A third petition filed by Autocam Corporation, a company owned by a Catholic family with objections to contraception of all types, was denied by the Court. This combination suggests that the justices do not want to deal with the complex question of birth control in general, but that they see a consolidated Hobby Lobby–Conestoga case as an opportunity to rule, within easily recognizable bounds, on the mandate’s implications for both the RFRA and the First Amendment.
It’s clear that this possibility was a concern for administration lawyers even before the justices agreed to hear the two cases, and the administration’s lawyers did their best, of course, to prevent Hobby Lobby and Conestoga from reaching the Supreme Court. Having failed in that effort, they will now try to convince the justices that the owners of Hobby Lobby and Conestoga have not been “substantially burdened” by the mandate. Will they succeed? Not if the Court behaves rationally. (However, as we saw with Justice Roberts’ bizarre ruling on the individual mandate, this is hardly a given.)
There is cause for hope. UCLA law professor Eugene Volokh writes that, “Hobby Lobby likely has a good case as to the claim that the contraception mandate substantially burdens religious exercise, because the mandate requires Hobby Lobby to do something…that Hobby Lobby’s owners believe is religiously forbidden.”
Richard W. Garnett, professor of law at the University of Notre Dame, agrees. He began a recent column for the Los Angeles Times by reminding progressive readers that it was President Bill Clinton, not exactly a right-wing extremist, who signed the RFRA: “What Clinton said when he signed the act into law is worth remembering today: ‘Let us never believe that the freedom of religion imposes on any of us some responsibility to run from our convictions.’”
Garnett goes on to make it clear that he has little patience with the legal arguments of those who want business owners to check their faith at the door. “The government and others argue that the [owners’] religious beliefs are irrelevant because they’ve freely chosen to enter the rough-and-tumble world of commerce and that, in any event, the exercise of religion is for individuals, not corporations. But Hobby Lobby’s lawyers…will be on solid ground when they explain to the court that both of these arguments are misguided.”

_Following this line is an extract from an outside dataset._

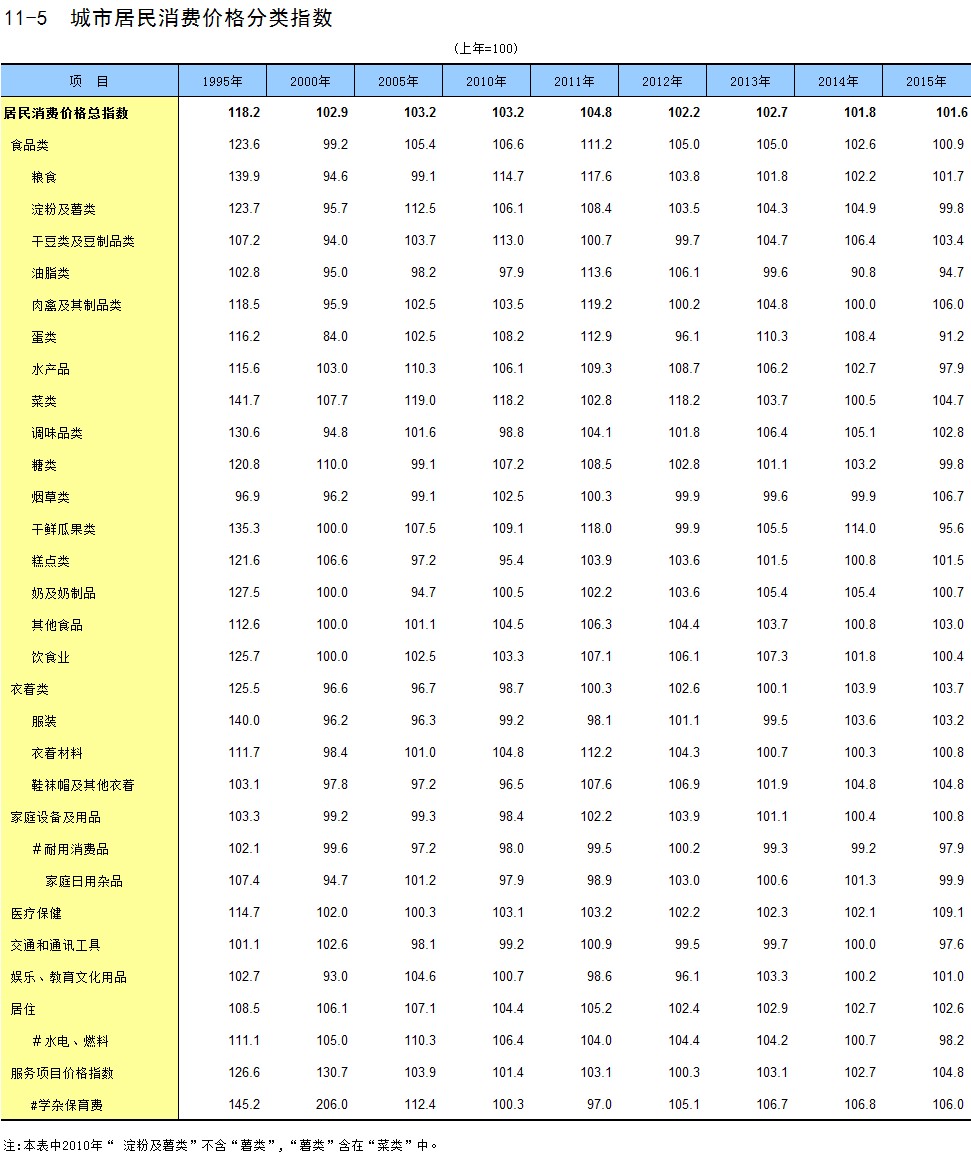Select the 206.0 value in 2000年 column

tap(332, 1105)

And, demonstrating that this view is held by observers of every political persuasion, we find much the same opinion expressed in the Huffington Post, of all places. Feisal G. Mohamed of the University of Illinois writes, “Under current case law, it is almost certain that a closely held corporation found sincerely to claim freedom of religious expression would enjoy some kind of First Amendment protection.”
But the Obama Department of Justice says the business owners are not so entitled. In its filings, the DOJ says the question at hand is: “Whether the requirement that non-exempted, non-grandfathered group health plans include coverage of contraceptives violates the Free Exercise Clause of the First Amendment.” This circular formulation, like the arguments that follow in support of it, captures the incoherence of the government’s position.

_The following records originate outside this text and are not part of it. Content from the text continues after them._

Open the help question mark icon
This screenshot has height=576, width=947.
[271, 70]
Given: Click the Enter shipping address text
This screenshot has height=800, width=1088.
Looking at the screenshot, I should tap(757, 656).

The word “requirement” is used passively, as if the mandate were something other than a demand made by the federal government. Likewise, the terms “non-exempted” and “non-grandfathered” are used as if they describe natural states of nature rather than conditions newly imposed by the federal government. The word “health plans” is used as if such things have a separate and distinct existence from the business owners who must pay for them. This is pettifoggery gone wild.
This issue will not be settled once and for all until the Supreme Court hands down its ruling in June. Meanwhile, millions of Americans who wish to live their faith will be left swinging uncomfortably in the wind.